| Exercise objective |
Every line of the entries below that carries the string "input" should be copied.
:: Information provided ::
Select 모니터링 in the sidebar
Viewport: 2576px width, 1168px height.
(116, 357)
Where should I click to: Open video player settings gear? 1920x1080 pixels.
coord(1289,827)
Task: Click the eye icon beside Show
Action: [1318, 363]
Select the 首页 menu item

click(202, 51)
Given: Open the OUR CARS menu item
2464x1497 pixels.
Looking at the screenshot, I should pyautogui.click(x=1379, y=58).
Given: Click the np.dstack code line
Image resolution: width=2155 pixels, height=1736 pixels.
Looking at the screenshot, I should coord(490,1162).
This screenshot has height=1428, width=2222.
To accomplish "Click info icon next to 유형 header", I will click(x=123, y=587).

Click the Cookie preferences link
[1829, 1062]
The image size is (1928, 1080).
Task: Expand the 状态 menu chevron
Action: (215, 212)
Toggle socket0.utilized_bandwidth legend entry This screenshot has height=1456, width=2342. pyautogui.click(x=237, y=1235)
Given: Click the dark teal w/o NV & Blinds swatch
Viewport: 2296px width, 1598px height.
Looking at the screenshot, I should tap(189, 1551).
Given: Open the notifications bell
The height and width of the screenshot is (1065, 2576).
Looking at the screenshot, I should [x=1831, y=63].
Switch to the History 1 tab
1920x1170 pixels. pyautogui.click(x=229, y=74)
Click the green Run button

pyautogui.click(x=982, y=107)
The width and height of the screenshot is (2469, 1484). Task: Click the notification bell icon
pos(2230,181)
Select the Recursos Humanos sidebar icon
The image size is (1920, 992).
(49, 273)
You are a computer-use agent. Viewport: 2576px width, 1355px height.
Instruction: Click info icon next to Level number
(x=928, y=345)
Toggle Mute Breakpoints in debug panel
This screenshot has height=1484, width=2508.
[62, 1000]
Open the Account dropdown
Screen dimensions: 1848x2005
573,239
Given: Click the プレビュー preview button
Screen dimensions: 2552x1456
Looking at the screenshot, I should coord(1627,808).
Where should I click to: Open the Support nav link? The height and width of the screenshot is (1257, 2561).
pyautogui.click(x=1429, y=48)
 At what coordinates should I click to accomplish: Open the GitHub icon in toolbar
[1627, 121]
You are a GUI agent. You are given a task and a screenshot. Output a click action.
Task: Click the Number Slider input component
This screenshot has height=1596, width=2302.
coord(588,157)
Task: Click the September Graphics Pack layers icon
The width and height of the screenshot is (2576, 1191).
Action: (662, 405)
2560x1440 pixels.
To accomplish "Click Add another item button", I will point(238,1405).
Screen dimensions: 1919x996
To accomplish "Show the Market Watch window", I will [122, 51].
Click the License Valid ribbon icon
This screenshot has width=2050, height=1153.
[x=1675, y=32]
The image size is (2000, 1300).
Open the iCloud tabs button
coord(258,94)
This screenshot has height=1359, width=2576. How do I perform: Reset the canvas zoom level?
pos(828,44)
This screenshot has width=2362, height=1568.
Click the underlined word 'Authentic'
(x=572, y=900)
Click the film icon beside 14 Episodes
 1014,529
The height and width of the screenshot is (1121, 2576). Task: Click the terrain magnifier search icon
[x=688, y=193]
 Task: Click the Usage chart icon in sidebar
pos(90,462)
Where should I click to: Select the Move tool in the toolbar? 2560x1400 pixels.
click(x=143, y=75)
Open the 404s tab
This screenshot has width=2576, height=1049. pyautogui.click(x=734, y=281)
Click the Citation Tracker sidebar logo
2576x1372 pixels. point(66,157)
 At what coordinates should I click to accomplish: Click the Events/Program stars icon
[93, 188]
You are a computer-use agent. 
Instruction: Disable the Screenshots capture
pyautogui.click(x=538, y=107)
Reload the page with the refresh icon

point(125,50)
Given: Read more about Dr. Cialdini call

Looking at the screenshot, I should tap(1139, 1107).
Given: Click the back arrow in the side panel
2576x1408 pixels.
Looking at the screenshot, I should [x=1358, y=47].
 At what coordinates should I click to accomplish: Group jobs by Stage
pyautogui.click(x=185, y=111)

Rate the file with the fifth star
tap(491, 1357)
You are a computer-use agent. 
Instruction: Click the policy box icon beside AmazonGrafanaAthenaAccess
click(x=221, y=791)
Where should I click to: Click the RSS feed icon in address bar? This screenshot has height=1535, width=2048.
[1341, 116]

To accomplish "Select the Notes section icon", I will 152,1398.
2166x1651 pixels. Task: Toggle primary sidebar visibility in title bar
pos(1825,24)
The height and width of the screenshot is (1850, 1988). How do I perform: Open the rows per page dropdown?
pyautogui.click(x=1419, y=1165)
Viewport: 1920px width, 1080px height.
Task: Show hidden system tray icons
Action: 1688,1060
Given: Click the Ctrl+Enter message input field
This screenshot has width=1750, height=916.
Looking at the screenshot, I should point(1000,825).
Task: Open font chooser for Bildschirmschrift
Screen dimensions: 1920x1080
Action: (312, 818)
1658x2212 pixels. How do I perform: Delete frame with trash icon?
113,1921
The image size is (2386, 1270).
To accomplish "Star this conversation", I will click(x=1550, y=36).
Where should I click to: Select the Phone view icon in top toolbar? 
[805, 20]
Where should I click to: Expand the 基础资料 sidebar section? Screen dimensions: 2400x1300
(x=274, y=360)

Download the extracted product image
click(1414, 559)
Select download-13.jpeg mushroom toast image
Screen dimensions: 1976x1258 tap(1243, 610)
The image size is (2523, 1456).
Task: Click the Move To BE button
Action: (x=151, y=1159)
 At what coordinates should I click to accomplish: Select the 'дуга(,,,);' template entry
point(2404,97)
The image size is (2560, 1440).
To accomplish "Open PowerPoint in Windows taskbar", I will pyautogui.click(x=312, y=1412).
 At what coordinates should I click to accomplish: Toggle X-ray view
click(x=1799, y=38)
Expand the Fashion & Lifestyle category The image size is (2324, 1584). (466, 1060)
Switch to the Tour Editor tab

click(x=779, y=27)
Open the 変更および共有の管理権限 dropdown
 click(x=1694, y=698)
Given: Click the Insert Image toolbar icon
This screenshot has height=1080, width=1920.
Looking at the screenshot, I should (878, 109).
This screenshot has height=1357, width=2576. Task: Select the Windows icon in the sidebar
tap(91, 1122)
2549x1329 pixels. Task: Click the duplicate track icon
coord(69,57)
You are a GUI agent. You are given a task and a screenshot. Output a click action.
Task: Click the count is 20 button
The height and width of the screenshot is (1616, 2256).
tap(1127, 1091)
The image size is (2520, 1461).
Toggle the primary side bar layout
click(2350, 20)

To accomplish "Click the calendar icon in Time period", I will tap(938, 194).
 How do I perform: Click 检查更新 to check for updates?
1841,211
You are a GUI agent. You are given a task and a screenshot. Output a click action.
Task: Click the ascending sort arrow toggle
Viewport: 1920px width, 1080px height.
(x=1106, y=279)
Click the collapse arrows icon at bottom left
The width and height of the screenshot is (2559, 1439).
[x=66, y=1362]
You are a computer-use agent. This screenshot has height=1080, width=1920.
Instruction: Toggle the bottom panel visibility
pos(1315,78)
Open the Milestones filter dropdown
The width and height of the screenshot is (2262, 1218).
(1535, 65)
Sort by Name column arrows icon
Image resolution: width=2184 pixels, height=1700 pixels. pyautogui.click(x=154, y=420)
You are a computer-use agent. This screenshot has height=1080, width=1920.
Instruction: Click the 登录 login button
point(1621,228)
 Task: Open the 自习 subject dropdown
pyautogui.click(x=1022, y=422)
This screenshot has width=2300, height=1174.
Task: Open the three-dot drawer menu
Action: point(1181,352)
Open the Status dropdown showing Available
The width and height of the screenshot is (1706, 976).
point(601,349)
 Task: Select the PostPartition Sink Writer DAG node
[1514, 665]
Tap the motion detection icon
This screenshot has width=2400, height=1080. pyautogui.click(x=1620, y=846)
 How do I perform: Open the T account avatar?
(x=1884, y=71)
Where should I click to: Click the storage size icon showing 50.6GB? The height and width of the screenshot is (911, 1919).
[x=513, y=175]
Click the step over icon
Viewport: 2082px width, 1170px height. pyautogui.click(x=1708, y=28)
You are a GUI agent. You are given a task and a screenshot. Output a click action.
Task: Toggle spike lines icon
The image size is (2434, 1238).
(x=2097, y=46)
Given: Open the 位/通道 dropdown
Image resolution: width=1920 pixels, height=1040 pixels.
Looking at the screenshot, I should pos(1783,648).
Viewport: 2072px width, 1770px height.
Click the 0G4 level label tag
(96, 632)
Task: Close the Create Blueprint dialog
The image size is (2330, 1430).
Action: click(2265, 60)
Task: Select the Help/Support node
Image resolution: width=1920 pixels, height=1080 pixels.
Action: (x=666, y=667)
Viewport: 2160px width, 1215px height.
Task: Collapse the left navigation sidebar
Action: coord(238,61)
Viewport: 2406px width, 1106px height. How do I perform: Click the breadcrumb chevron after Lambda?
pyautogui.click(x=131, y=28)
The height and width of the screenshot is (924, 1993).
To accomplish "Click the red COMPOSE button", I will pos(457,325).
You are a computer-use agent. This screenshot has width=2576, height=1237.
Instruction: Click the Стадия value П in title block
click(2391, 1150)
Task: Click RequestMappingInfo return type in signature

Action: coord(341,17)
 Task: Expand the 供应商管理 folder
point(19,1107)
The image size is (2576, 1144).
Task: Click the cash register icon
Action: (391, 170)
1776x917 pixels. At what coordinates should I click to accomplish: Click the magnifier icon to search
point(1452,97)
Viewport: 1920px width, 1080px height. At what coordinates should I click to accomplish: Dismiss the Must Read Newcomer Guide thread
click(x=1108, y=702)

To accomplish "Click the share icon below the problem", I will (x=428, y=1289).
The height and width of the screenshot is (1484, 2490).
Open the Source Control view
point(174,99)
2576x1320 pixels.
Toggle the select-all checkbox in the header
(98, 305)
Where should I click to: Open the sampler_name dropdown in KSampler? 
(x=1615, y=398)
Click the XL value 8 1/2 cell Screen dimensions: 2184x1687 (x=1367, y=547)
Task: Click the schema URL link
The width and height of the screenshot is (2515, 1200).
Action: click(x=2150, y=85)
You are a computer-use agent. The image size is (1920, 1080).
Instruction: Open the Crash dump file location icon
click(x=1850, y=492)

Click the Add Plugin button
:::
| Your response |
Task: Click the Number Slider input component
Given: Click the Ctrl+Enter message input field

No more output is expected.